* [QUOTED PASSAGE]
-=-=-=-=-

How to promote an open house is a question that sounds simple right up until you've run one that nobody came to. The listing was good. The price was right. But you were sitting alone in the kitchen at 1:30 on a Saturday, and the sign-in sheet was blank. This guide is the answer to that. It is a practical, channel-by-channel playbook — MLS and portals, social, door-knocking, signage, QR codes, email — with a pre-event checklist you can run every time. The goal is not a big crowd. It is the right crowd: buyers who are genuinely in-market, pre-qualified by the fact that they showed up.
Why most open house promotions fail (and what fixes them)
The most common failure is a timing failure, not a channel failure. An agent adds the open house to the MLS on Thursday evening for a Saturday event. Portal syndication takes five to seven days to surface in saved-search email digests and app alerts. The buyers who would have come never knew it existed. They already booked their Saturday with three other homes.
The fix is a seven-day minimum runway. Everything else in this guide assumes you have that runway. If you don't — if a seller asked you to host this weekend and you're already at T-3 — skip straight to the day-of signage and social sections, because those are the only channels you can still move in time.
The second failure is channel concentration. Agents post on Instagram and call it promotion. Or they do the MLS entry and nothing else. Neither works alone. Turnout comes from stacking channels: the MLS entry triggers portal alerts, your social posts reach people who don't have saved searches, door-knocking reaches neighbors who don't follow you online, and signs catch the person who just drove by and didn't know the house was available. Miss any one of those layers and you leave attendance on the table.
Channel 1: MLS listing and portal syndication
Add the open house event to your MLS at least seven days before the showing, ideally ten. When you mark it as an open house, most MLS systems push the event date into Zillow, Realtor.com, Redfin, and the rest of the portal family automatically. Buyers with saved searches near the address get email alerts that mention the open house. That email alert is worth more than almost any other channel in this list, because it reaches buyers who are already tracking homes in your price range and area.
A few specifics:
- Add the open house event field, not just the listing. A live listing and a listed open house event are two different MLS entries. Confirm your MLS shows the open house calendar entry, not just the property.
- Check the public-facing result. Pull up the Zillow listing and confirm the event appears. Syndication occasionally lags or misfires.
- Maximize your MLS remarks. Some systems display agent remarks on open house detail pages. Use that space: parking notes, whether there are stairs, that the home is priced to sell this weekend.
NAR's research shows online search is the first step in the home-buying process for the large majority of buyers. Your MLS entry is the feed that online search draws from. Get it in early.
Channel 2: social media promotion
Social promotion for an open house does not need to be elaborate. Three posts over the seven days before the event is more effective than one polished post the day before.

-=-=-=-=-

* [INFORMATION SUPPLIED]

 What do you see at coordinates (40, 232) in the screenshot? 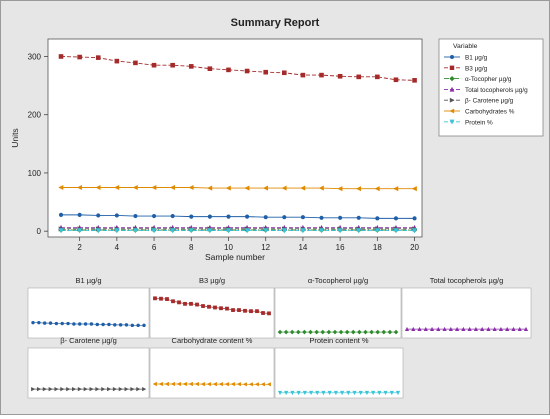
I see `y-tick-label: 0` at bounding box center [40, 232].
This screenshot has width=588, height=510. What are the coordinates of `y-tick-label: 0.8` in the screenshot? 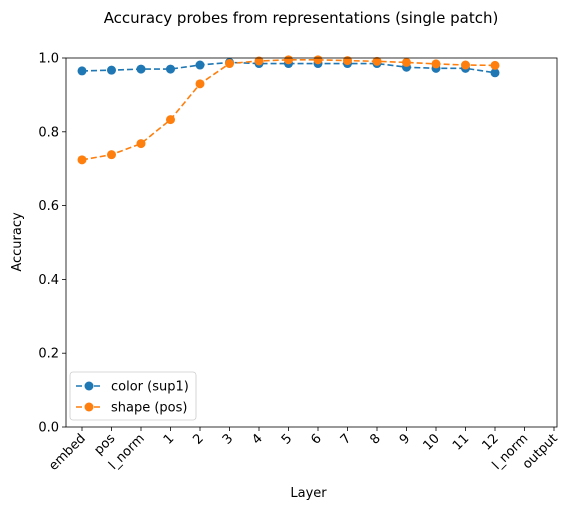 It's located at (48, 132).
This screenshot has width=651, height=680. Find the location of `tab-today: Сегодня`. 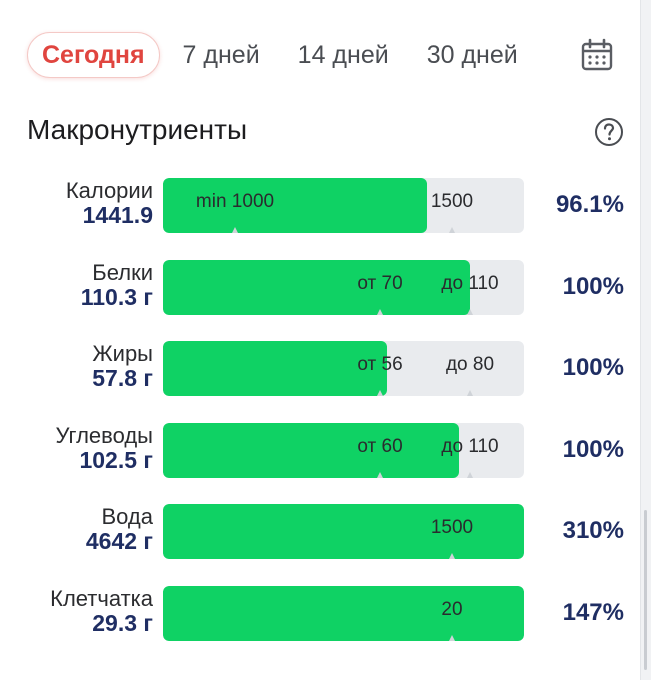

-=-=-=-=-

* [APPLY WHAT YOU READ]
1. List the promotion channels that the opening paragraph of the open house promotion guide names in its channel-by-channel playbook.
2. Swap "runway" for "lead time" and give again the part of the open house promotion guide that opens with the words containing "The fix is a" and closes with "on the table.".
3. Pick up the open house promotion guide from where it stops and continue it.

* [OUTPUTS IN ORDER]
1. MLS and portals, social, door-knocking, signage, QR codes, email

2.
The fix is a seven-day minimum lead time. Everything else in this guide assumes you have that lead time. If you don't — if a seller asked you to host this weekend and you're already at T-3 — skip straight to the day-of signage and social sections, because those are the only channels you can still move in time.
The second failure is channel concentration. Agents post on Instagram and call it promotion. Or they do the MLS entry and nothing else. Neither works alone. Turnout comes from stacking channels: the MLS entry triggers portal alerts, your social posts reach people who don't have saved searches, door-knocking reaches neighbors who don't follow you online, and signs catch the person who just drove by and didn't know the house was available. Miss any one of those layers and you leave attendance on the table.

3.
Post 1 — seven days out: The announcement. Address, date, time, one interior photo that shows the property at its best. Keep the caption short. "Open house this Saturday, [address], 11–1. Come see it in person." Pin it to your profile if the platform lets you.
Post 2 — three to four days out: A behind-the-scenes or feature callout. Show a detail that photographs didn't capture — a built-in bookcase, the backyard, the kitchen layout. Ask a question: "What's the first thing you'd change in this kitchen?" Engagement tells the algorithm to keep pushing the post.
Post 3 — day-before or morning-of: A reminder with a countdown. "Tomorrow 11–1. Staging is done, signs are up." You can reshare Post 1 with a sticker that says "Tomorrow" on a Story.
If your organic reach is thin on any platform — meaning you have under a few hundred local followers — a $10–20 boosted post targeted to a three to five mile radius around the property outperforms anything you do organically. The targeting options on Facebook and Instagram let you narrow by ZIP code, which is more useful for open houses than broad demographic targeting.
On platforms where short video lands well, a 30-second walkthrough Reel or TikTok of the home performs better than a still photo. You do not need production value. Phone camera, natural light, walking through the kitchen and into the backyard. The algorithm rewards native content over polished graphics.
Channel 3: email — your list and the seller's network
If you have an email list, send a single invitation three to four days before the event. Keep it to four lines: what it is, where, when, and why this specific listing is worth seeing. A long email does not get read.
The seller's network is a channel most agents underuse. Ask the seller to share the open house with their neighborhood group chat, HOA email list, or social media. Sellers are often connected to the immediate neighborhood in ways you are not, and a personal "come see my house" message from the owner converts better than any agent post.
If you have a neighborhood farm with a mailing list or email database, a just-listed postcard with the open house date and address is the highest-converting mailer format. The key is timing: mail it early enough that it arrives before the event.
Channel 4: door-knocking and neighbor invitations
Door-knocking for an open house is one of the most reliable channels that most agents skip because it takes effort. The conversion on a personal conversation at the door is higher than almost anything digital.
The script is simple. "Hi, I'm [name] with [brokerage]. Your neighbor at [address] is holding an open house this [day] from [time]. I wanted to personally invite you." That's it. Leave a door hanger or flyer if no one answers.
Work a two to three block radius from the property, three to four days before the event. Neighbors have two values for you: first, they sometimes know buyers — family members, friends who have mentioned wanting to move to the area. Second, some of them are your next sellers. A conversation at the door, before any other agent has knocked, is a listing appointment seed.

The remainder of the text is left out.